Strategy Tripod: Industry-based, resource-based, and institution-based views are the three leading perspectives guide our exploration of globalization.
Microsoft’s first decade in China was disastrous. It established a representative office in 1992 and then set up a wholly owned subsidiary, Microsoft (China), in 1995.The firm quickly realized that it didn’t have a market share problem—everybody was using Windows.
Problem: How to translate that market share into revenue, since everybody seemingly used pirated versions.
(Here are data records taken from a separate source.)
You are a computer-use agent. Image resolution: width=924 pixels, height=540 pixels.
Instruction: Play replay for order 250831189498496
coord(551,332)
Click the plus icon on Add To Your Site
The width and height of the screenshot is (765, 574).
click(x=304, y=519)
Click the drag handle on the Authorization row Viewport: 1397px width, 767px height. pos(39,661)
Microsoft’s solution? Sue violators in Chinese courts. But Microsoft lost such lawsuits regularly. Alarmed, the Chinese government openly promoted the free open-source Linux operating systems. Chinese government was afraid that Microsoft’s software might contain spy-ware for the US government.
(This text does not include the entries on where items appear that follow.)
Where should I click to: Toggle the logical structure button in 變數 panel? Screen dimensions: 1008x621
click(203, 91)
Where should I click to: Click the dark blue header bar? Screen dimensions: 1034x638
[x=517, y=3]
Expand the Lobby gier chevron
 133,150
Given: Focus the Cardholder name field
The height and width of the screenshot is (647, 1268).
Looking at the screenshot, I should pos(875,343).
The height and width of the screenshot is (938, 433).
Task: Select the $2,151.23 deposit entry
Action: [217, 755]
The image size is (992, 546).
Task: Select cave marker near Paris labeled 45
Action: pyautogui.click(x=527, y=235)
Mid-2000s: Chinese government required all government agencies to use legal software and all PC manufacturers to load legal software before selling to consumers. Prior to these requirements, many foreign (and some US) PC makers in China sold numerous machines “naked,” implicitly inviting their customers to use cheap illegal software.
Changing the China strategy would inevitably lead to changing the globally “one-size-fits-all” set of pricing (such as $560 for the Windows and Office toolset as in the United States).
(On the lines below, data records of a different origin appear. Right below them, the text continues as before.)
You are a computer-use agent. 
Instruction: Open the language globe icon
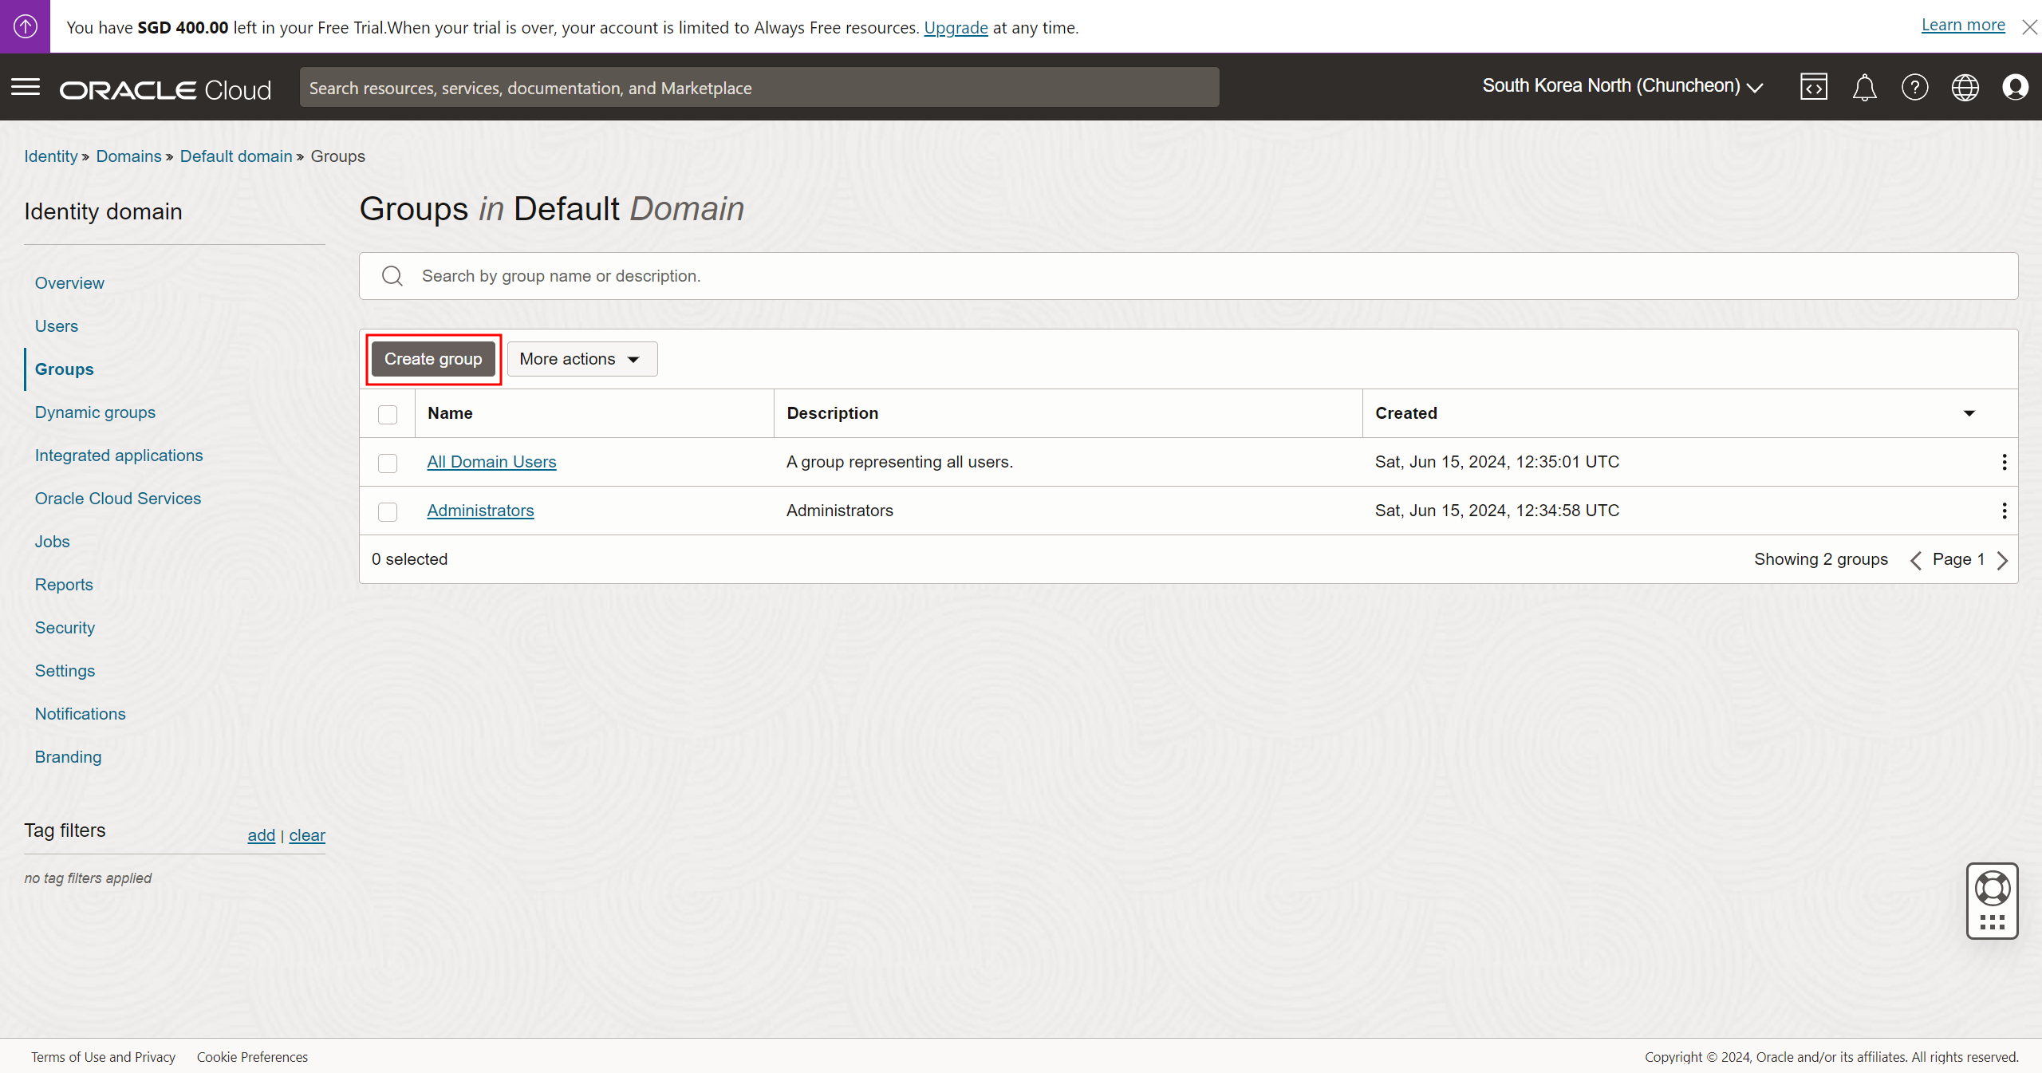pyautogui.click(x=1965, y=87)
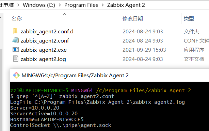Select the zabbix_agent2.conf.d folder icon
The height and width of the screenshot is (131, 209).
15,31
“Does Microsoft need China?” Nobody needed China less than Microsoft, which became a dynamo without significant China sales. However, in the long run, China’s support of Linux could pose dangers to Microsoft. This was because a public infrastructure for a software industry built around Linux could generate an alternative ecosystem with more low-cost rivals that break free from dependence on Windows.

Questions:

1. From an industry-based view, why does Microsoft feel threatened by Linux in China and globally?

2. From a resource-based view, what valuable and unique resources and capabilities does Microsoft have in the eyes of the Chinese users and the government?

3. From an institution-based view, what are the major lessons from Microsoft’s strategic changes?